In response to questions about this story, Whitmer campaign spokeswoman Maeve Coyle said the governor has worked with Republicans on her agenda, while Dixon “has spent her career promoting conspiracy theorists, anti-abortion extremists and vote-resisters because she shares her dangerous agenda”.
Given the development of right-wing media, it’s likely that the GOP will produce more candidates like Dixon, not fewer. Another prominent GOP candidate running in 2022 also had RAV on his resume: Eric Greitens, the scandal-plagued former Missouri governor who attempted a comeback bid for the U.S. Senate this year, but in a GOP primary lost.
“Building an online following and trying to convert it into electoral success is a well-established pattern right now,” Holt said. “But the success rate varies greatly.”
It’s these echo chambers that have bred in many Trump-loving Republicans the belief that any election they don’t win is a rigged one.

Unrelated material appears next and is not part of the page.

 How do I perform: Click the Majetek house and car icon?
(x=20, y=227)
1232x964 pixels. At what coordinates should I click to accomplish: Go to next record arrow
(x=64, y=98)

Indeed, long before the stealing movement ended, Dixon’s show was a platform for the kind of rhetoric that laid the groundwork for Trump’s effort to overthrow the 2020 election.
“We’re watching a cabal, a group of people working overtime to make sure President Trump isn’t re-elected,” her co-host Matt Locke said in a May 2020 post.
“Why do you think they want absentee ballot papers? Where do you think the coronavirus came from? Why do you think they have fueled our economy?” he asked. “Start looking at it all, Tudor, and I don’t want to go down the conspiracy theory rabbit hole, but I’ve been there. I’ve done it several times.”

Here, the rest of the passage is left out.